Exercise> Find every line in the records below that holds the word "agent" and copy it.

☆ ☆ ☆ ☆ ☆

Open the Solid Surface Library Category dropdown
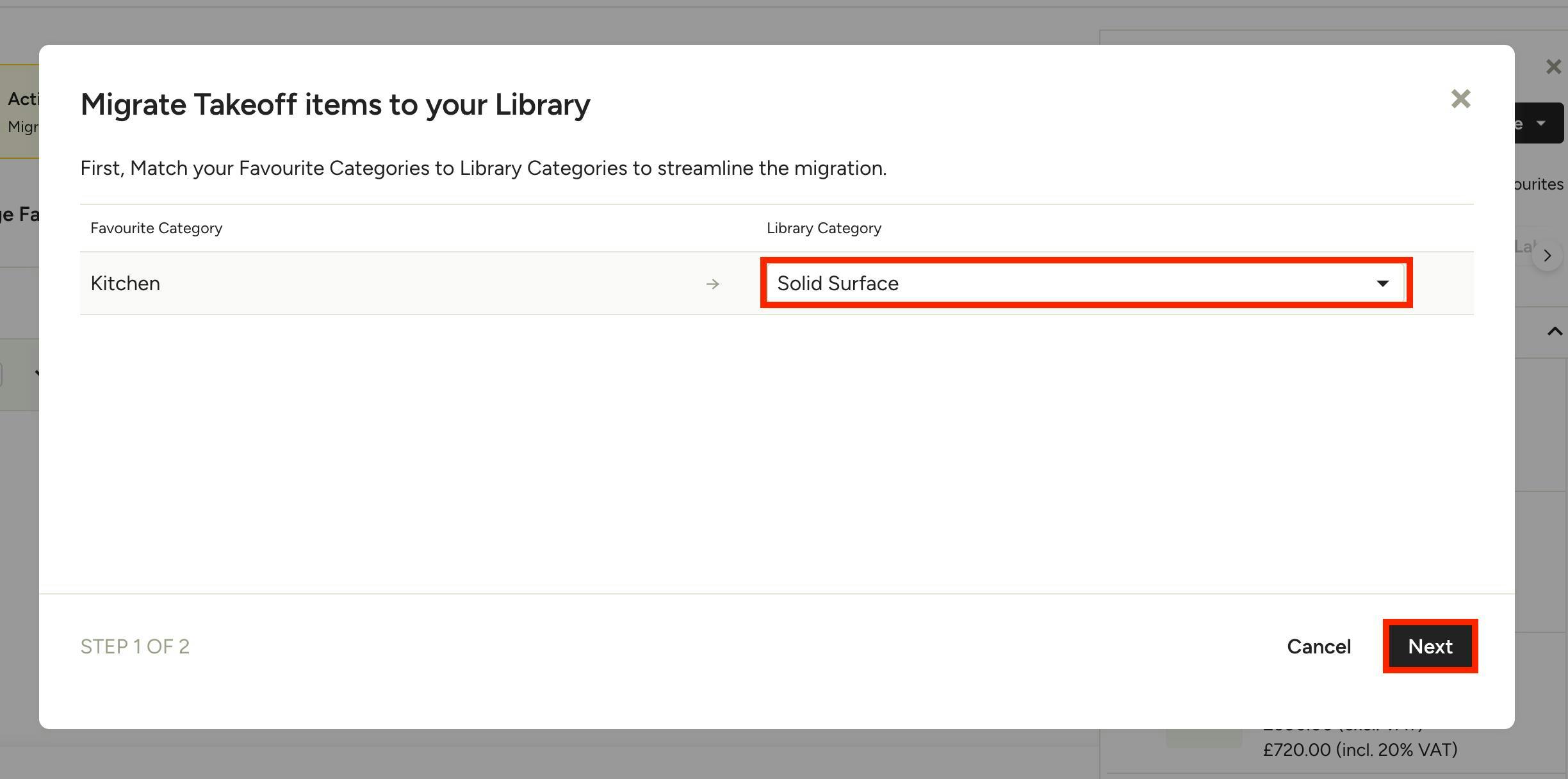pyautogui.click(x=1086, y=283)
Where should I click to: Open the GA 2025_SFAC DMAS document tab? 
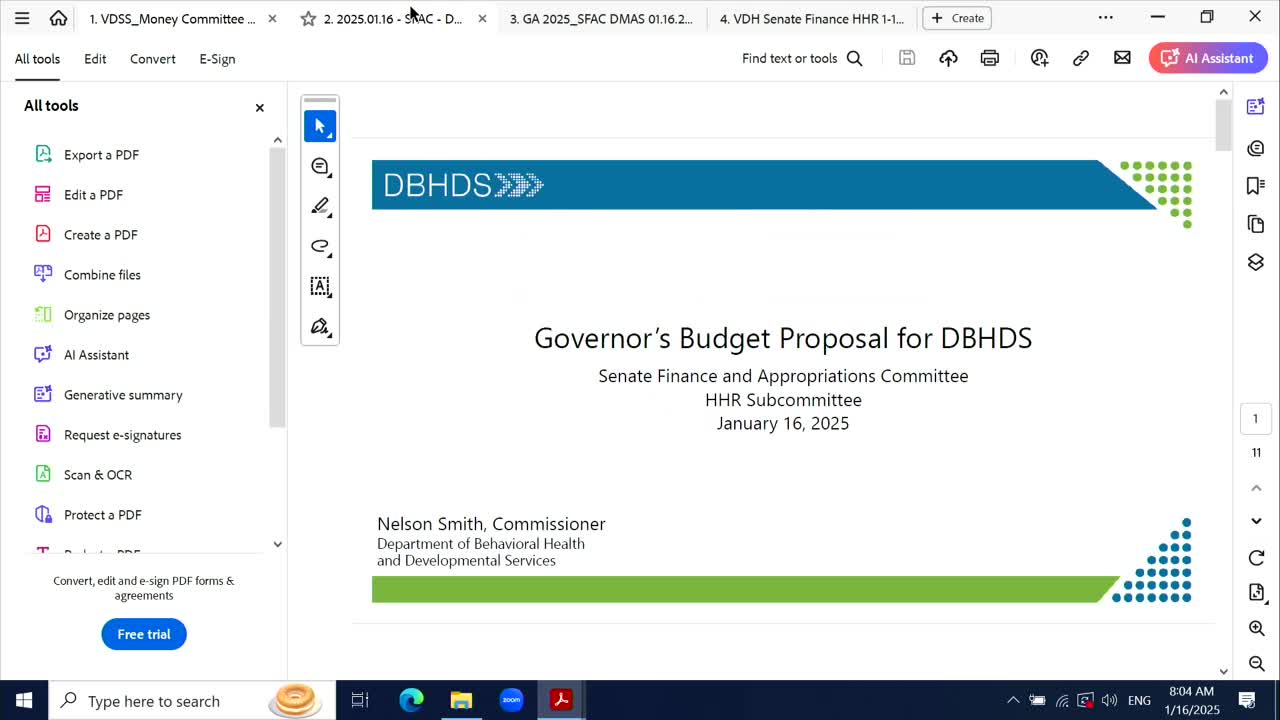(x=601, y=18)
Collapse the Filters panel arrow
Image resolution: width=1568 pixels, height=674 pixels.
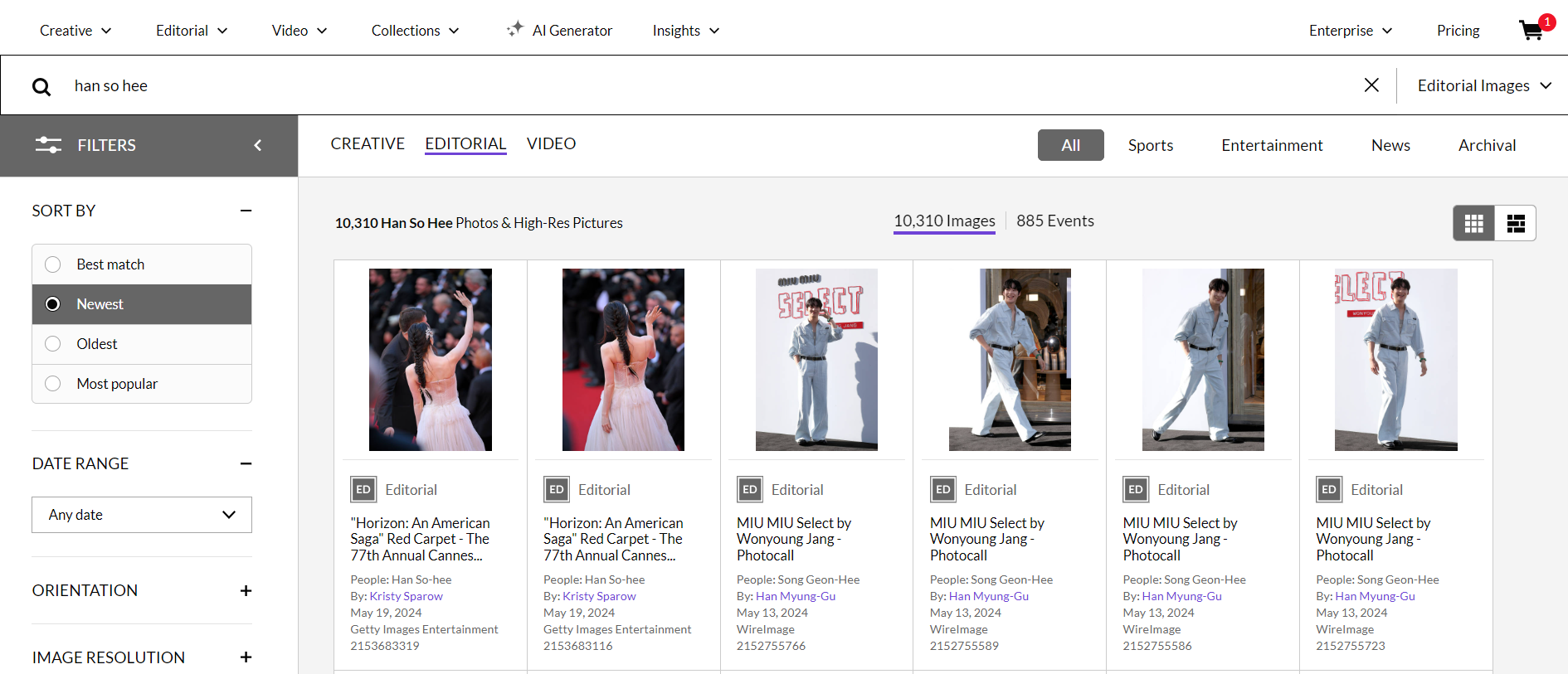tap(258, 145)
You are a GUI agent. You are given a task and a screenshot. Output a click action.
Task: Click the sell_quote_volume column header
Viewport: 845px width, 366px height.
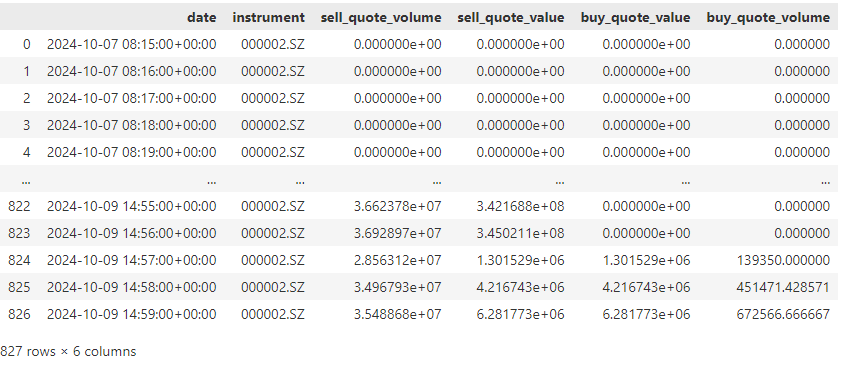[381, 18]
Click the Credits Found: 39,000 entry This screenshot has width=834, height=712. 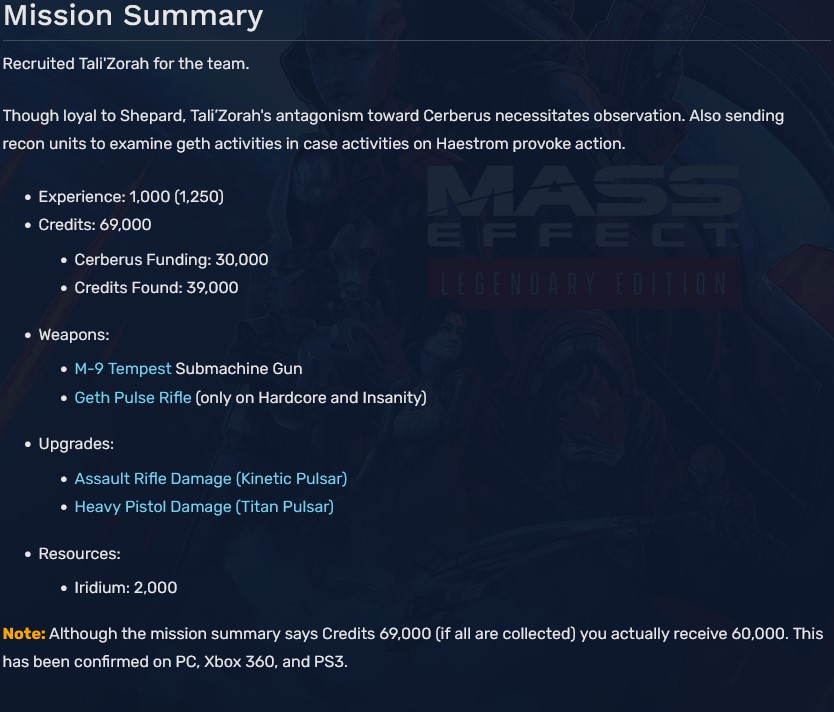coord(156,287)

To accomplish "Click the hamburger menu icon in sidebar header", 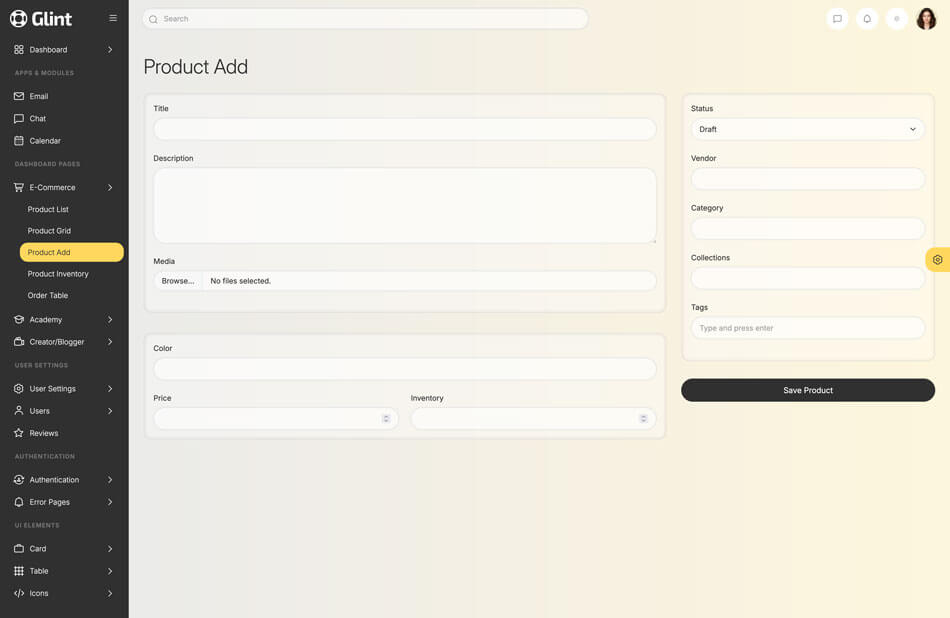I will coord(113,18).
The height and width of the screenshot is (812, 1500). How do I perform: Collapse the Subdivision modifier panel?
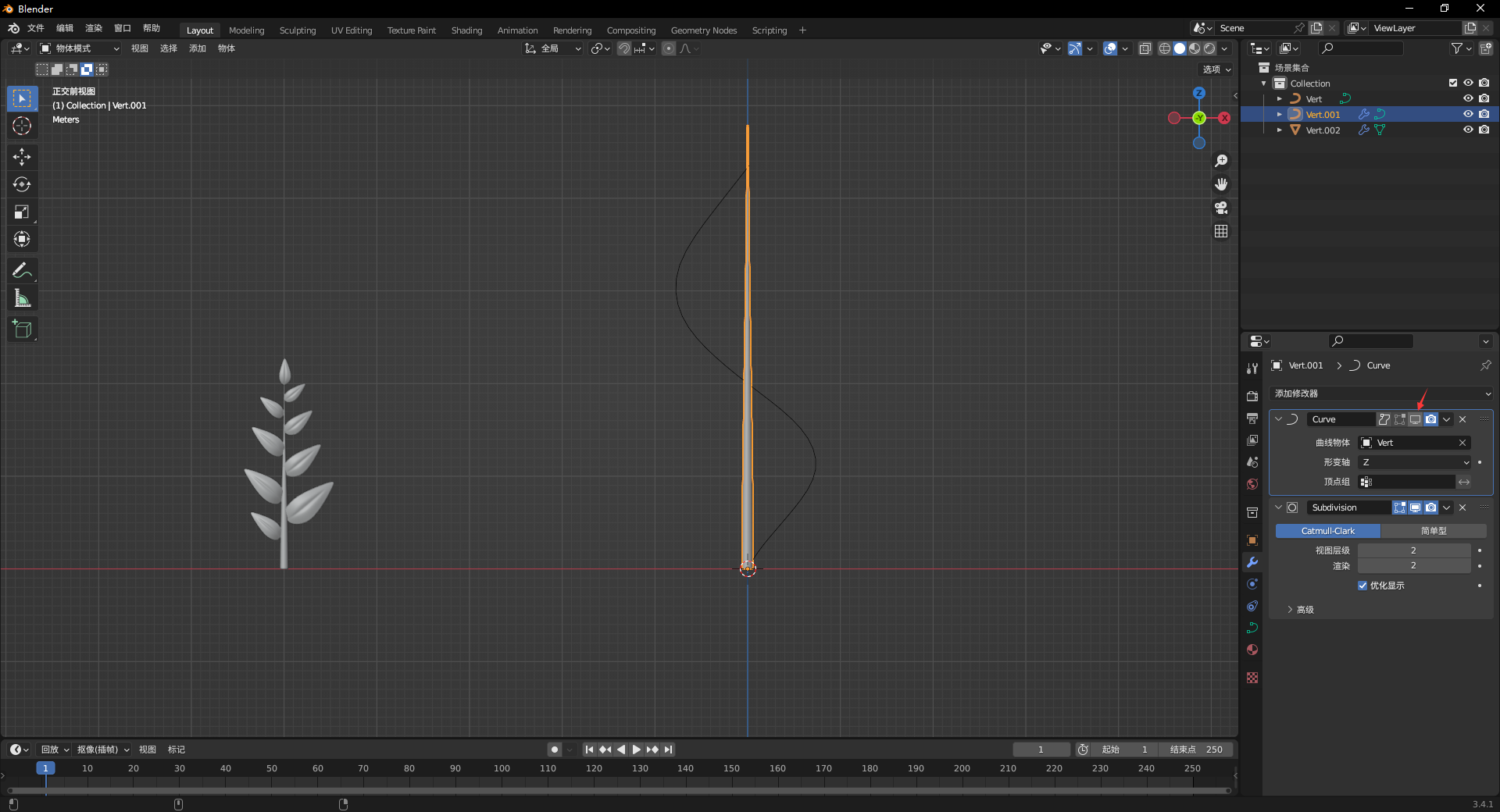(1279, 508)
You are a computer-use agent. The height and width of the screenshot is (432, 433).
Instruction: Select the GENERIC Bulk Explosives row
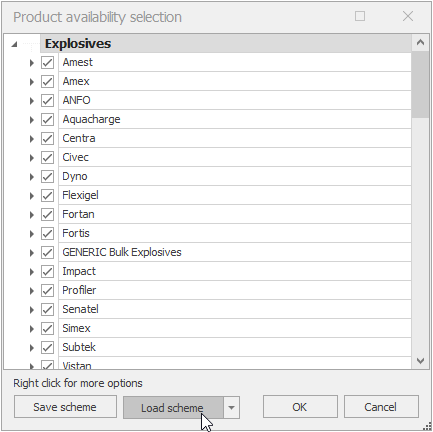pyautogui.click(x=235, y=252)
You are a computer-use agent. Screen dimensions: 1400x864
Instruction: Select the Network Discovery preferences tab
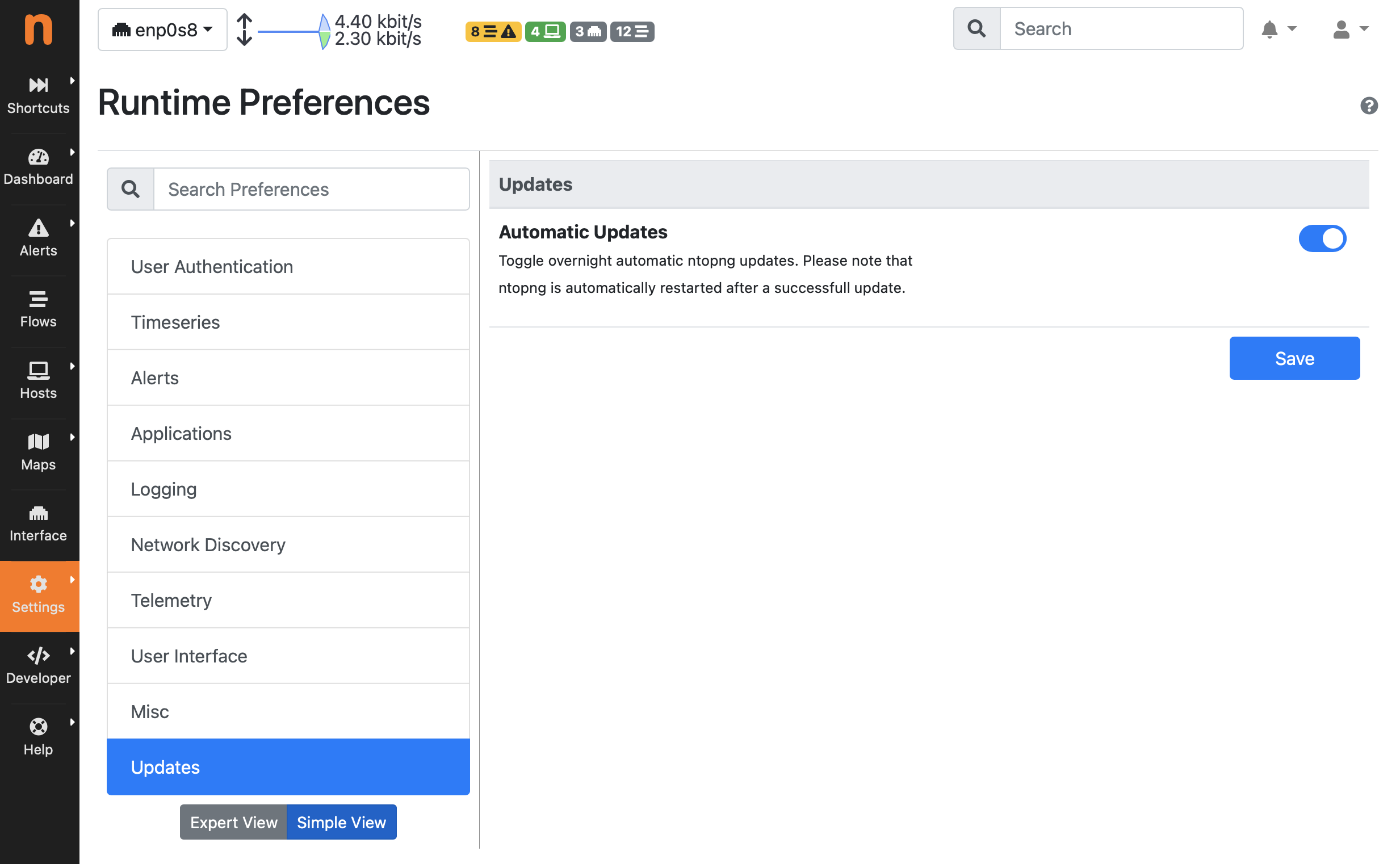tap(288, 544)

☆ ☆ ☆ ☆ ☆

Expected answer>
You are a GUI agent. You are given a task and a screenshot. Output a click action.
You are a computer-use agent. The height and width of the screenshot is (432, 433).
You are a computer-use agent. Screen dimensions: 1400x864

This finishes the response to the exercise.